一切れの抹茶ケーキ
「良かったらどうぞ。」
目の前に一切れの抹茶ケーキ。
隣の席の人が手付かずのケーキを勧めてきた。
忘年会のこの時期。
毎回、残ってしまう料理がもったいないと思う季節。
不思議なもので、飲み会の席の食事というのはそんなにたくさん食べたつもりはないのに、いつの間にか満腹になっている。
ケーキを勧められたのも、まさにそんな時。
小さなケーキだったが、自分の分に加え隣の人の分までとても食べ切れず、結局そのままにしてお店を後にした。
帰宅後、そのケーキのことを思い出して『もったいないことをした…』と思ったが、すでに後の祭り。
…………………
そこで思い出したのが、ホテルの料飲部で働いていた時のこと。
早朝の忙しい業務の合間。
下げてきたお皿の明らかに手をつけていないパンに手を伸ばし、朝食代わりにしていたスタッフがいた。
ただ捨てるよりよほど良いと横目で見ながら思っていたあの時。
これはホテリエにとっての密かな楽しみ。
たまにお客さまの急なキャンセル等で、頼んだ料理が手付かずになることが…。
そんな時、ご相伴に預かったことがある。
それは単にお腹を満たすだけでなく、メニューに載っている料理について知るチャンスでもあった。

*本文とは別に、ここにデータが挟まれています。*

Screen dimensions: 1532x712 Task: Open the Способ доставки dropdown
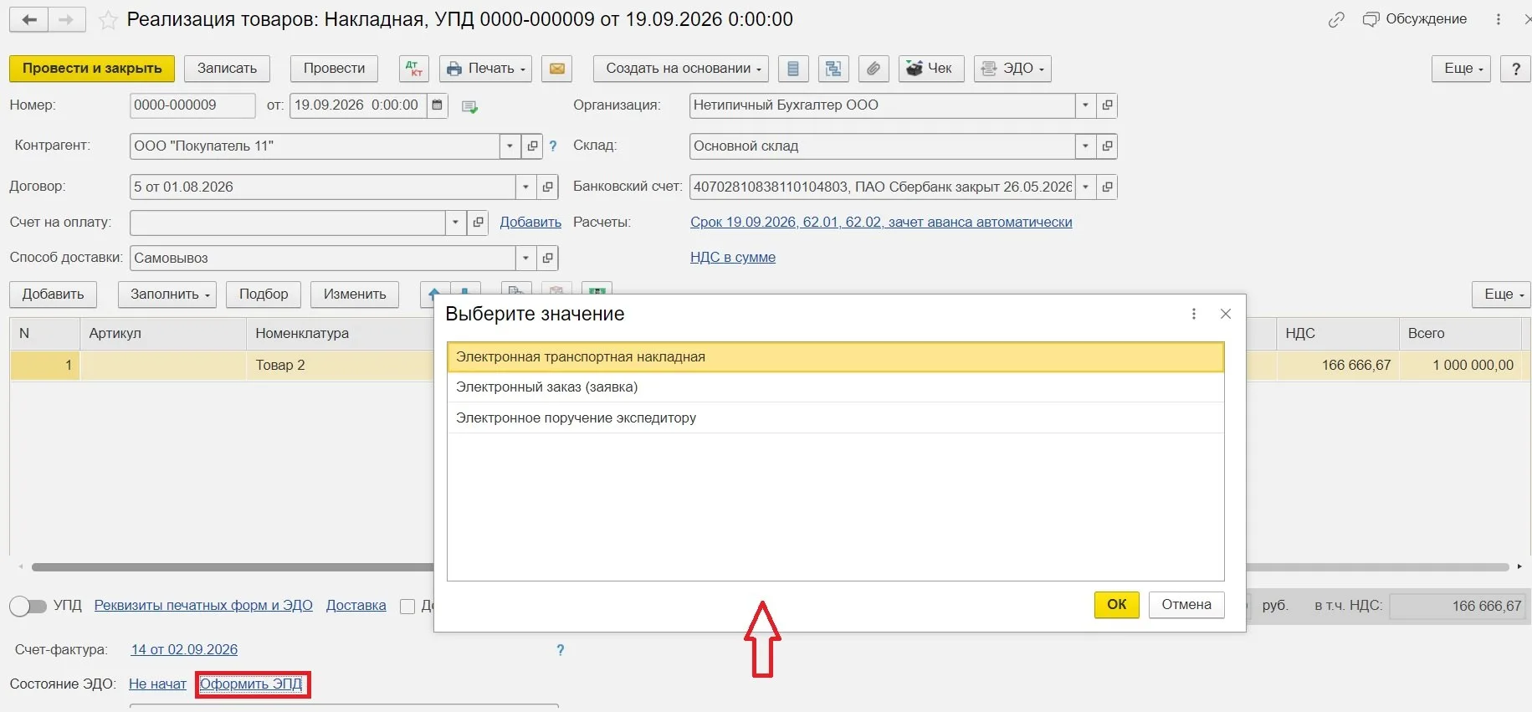[525, 258]
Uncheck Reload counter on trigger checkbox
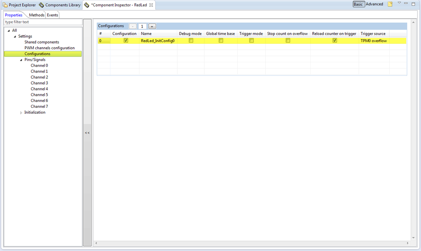Viewport: 421px width, 251px height. pyautogui.click(x=335, y=40)
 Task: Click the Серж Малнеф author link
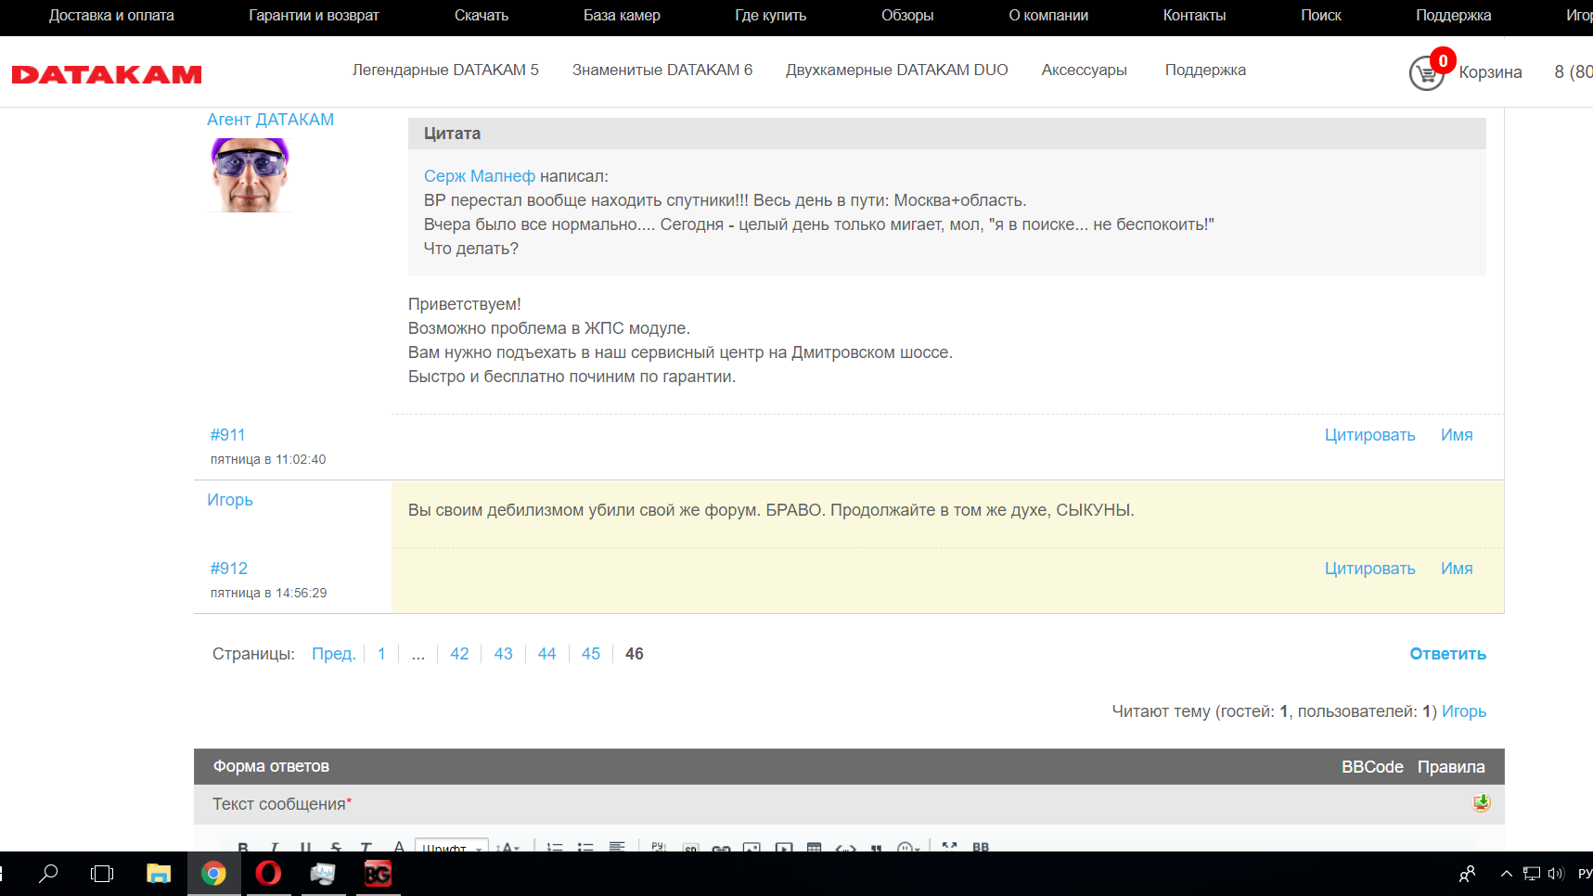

時々お客様がメニューを差しながら「これ、どんな料理?」と聞いてくることがあった。
一度見て食べておけば、そんな問い合わせにも慌てずに答えることができる。
当時は『何でも勉強だ』と勤務中の出来事を貪欲に吸収しようとしていた。
…………………
いろんな思いが交錯したまま、まもなく『昨年』となる今年。
抗えない時の流れに押し流され、やがて新しい年を迎える。